There is a particular kind of satisfaction in a machine that can improve itself. My printer is an Ender 3, a cheap and deservedly popular thing, and this weekend it spent several hours printing the parts I then used to fix and upgrade it. A snake eating its tail, except the snake gets better at being a snake.
What was wrong
Out of the box these printers are fine and a bit rough. The bits that bothered me, in order of how much they annoyed me:
- The filament feeds through a bowden tube into a plastic extruder arm that flexes when it shouldn't, so the grip on the filament is inconsistent.
- The Bowden tube couplings are the cheap ones that let the tube creep in and out a millimetre or two as the print head moves, which messes with how much plastic actually arrives at the nozzle.
- Cable management is non-existent, and one of my fan wires had been quietly fraying against the moving gantry.
- There's no easy way to see the filament feeding in, so a stripped or slipping feed goes unnoticed until you've printed an hour of nothing.
None of this is a disaster. All of it is the kind of thing that makes a print fail at 80% on a Sunday evening, which is the worst possible time for a print to fail.
The closed loop
The lovely part is that the community has designed, and freely shared, printable fixes for nearly all of it. So the workflow is: download the model, slice it, print it on the very machine you're about to take apart, then take the machine apart and bolt the new part on. You are using the broken-ish tool to manufacture the parts that make it less broken.
This weekend's haul was an all-metal extruder arm to replace the flexy plastic one, a set of fan ducts that actually point the cooling air at the print instead of vaguely near it, a bracket to tidy the cabling away from the moving parts, and a few small clips. I printed all of it in PETG rather than the usual PLA, because PLA goes soft at temperatures you can reach near a printer's hot end and PETG holds up better to a bit of warmth and stress. Lesson learned the hard way last summer when a PLA bracket near the heatsink sagged into a sad little droop.
The bit nobody tells you
What they don't put in the cheerful upgrade videos is the tramming and re-levelling tax. Every time you take a printer apart and put it back together, you've moved something, and the first layer of every print is unforgiving about geometry. So after a morning of swapping parts I spent a fiddly half hour with a sheet of paper under the nozzle, adjusting the bed springs at each corner until the paper dragged with the same slight resistance everywhere. Then a single-layer test print of a big flat square to see where the bed was still high or low. It's tedious and it's also the difference between prints that stick and prints that turn into a tangled mess of spaghetti you scrape off with a spatula.

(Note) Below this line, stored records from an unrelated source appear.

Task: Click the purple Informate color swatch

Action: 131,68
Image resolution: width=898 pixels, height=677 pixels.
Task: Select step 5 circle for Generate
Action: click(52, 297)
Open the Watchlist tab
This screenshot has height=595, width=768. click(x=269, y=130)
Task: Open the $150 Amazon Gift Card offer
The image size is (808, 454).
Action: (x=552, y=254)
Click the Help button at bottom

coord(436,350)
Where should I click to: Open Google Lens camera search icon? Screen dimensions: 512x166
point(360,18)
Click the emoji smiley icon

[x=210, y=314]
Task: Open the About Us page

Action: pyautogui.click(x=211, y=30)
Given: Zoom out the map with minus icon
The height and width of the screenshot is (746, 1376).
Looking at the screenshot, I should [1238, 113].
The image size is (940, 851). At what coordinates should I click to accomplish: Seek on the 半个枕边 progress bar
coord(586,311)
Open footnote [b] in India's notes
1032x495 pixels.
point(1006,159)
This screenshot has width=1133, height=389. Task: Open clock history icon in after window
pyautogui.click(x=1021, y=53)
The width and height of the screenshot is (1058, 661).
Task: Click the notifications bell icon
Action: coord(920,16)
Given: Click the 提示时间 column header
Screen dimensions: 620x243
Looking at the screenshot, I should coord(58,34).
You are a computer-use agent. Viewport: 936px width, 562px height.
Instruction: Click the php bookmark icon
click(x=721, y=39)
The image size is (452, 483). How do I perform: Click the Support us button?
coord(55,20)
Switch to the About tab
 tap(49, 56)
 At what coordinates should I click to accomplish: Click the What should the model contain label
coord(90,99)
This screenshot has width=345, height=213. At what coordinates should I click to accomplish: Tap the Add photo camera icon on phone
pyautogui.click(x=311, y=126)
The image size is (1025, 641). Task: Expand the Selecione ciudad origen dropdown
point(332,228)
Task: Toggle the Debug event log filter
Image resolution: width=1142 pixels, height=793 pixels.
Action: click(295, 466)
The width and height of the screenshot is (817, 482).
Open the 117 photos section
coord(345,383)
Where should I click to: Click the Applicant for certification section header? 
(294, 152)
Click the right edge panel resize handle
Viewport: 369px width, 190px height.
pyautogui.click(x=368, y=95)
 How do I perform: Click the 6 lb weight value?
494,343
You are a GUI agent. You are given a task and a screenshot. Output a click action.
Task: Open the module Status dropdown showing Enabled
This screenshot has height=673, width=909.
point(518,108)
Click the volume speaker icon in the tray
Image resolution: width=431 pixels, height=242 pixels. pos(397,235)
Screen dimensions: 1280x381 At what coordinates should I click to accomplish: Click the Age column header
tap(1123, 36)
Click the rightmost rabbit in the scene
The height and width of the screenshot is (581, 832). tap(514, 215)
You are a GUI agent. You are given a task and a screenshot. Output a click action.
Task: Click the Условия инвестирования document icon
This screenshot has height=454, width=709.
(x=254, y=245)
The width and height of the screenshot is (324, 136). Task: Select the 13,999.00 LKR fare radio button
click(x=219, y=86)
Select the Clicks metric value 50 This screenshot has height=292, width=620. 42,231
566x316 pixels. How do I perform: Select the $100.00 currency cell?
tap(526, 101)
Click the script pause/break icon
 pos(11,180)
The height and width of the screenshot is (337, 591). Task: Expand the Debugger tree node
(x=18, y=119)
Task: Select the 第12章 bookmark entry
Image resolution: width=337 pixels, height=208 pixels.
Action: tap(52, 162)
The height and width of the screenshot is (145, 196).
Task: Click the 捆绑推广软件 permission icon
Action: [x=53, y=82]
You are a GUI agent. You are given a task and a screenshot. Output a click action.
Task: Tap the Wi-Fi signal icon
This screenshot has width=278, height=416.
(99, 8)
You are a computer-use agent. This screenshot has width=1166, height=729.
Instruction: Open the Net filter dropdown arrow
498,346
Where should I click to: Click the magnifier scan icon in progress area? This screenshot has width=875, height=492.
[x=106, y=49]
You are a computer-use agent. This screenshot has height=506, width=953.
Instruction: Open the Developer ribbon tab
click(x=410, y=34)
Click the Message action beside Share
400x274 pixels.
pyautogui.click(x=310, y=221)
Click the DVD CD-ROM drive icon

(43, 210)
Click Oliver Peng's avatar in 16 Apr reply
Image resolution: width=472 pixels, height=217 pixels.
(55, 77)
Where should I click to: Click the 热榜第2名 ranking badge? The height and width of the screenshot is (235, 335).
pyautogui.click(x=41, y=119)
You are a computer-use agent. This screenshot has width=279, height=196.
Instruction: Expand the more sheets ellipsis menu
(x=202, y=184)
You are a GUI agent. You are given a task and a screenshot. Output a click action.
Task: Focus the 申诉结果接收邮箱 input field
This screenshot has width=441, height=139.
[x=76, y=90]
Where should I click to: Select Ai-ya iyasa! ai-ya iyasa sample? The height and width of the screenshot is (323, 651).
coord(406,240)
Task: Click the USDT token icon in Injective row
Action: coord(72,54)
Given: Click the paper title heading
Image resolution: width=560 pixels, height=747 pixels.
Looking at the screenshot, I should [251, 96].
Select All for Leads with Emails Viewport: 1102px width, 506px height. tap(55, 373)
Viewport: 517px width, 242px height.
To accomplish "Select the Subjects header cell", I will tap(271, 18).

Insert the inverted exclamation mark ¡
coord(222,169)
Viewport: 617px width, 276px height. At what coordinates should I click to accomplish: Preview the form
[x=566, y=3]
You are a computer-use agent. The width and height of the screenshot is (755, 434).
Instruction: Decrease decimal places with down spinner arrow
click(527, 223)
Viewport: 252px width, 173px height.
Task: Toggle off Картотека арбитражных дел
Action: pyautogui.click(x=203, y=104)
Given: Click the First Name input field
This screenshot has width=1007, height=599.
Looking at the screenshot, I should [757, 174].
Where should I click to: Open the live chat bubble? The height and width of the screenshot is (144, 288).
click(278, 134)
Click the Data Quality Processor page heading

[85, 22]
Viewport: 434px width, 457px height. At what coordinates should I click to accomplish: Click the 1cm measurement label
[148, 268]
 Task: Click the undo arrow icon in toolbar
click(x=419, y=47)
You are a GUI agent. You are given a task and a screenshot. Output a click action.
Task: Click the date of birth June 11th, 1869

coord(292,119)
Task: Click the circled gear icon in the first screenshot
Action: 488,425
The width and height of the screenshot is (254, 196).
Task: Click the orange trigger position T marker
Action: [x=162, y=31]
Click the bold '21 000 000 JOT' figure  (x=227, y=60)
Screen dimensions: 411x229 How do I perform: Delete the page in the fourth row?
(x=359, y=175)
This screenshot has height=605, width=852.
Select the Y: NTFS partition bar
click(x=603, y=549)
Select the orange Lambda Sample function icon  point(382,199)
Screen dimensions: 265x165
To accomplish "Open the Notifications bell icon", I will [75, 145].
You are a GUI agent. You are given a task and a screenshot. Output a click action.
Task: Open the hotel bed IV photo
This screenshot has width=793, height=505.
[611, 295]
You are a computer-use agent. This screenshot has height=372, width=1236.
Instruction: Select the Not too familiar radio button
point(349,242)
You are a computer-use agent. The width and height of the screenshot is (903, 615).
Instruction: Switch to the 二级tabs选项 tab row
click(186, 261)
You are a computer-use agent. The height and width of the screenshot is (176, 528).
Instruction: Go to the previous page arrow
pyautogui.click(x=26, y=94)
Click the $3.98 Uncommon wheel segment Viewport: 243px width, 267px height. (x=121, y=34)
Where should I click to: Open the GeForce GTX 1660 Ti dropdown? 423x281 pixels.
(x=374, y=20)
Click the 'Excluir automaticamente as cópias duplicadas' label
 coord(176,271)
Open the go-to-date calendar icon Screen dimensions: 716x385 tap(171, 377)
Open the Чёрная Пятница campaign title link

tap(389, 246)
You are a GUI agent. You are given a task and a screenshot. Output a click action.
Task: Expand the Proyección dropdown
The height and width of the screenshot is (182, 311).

The PETG itself took some dialling in too. It's stringier than PLA, so you get fine wisps of plastic between separated bits of the model, like cobweb. The fix is mostly in the slicer: more retraction so the extruder pulls filament back when it travels, and a slightly lower temperature so the plastic isn't quite so eager to ooze. A few test prints later it was clean enough.
Was it worth it
Yes, clearly, or I wouldn't be writing this. The prints are visibly better. The first layer goes down more evenly, the cooling means overhangs don't droop, and I've not had a feed failure since. The whole upgrade cost a few quid in filament and an afternoon, which compared to buying a printer twice the price is a ludicrously good deal.
But honestly the appeal isn't really the better prints. It's the loop itself. You buy a tool, the tool is a bit rubbish, and instead of being stuck with a bit rubbish tool you use it to make itself better, iteratively, with parts that thousands of strangers designed and gave away for free. There aren't many hobbies where the thing you bought is also the factory that improves it. I find that genuinely delightful, and I'm already eyeing the next round of printable upgrades, which is of course exactly how they get you.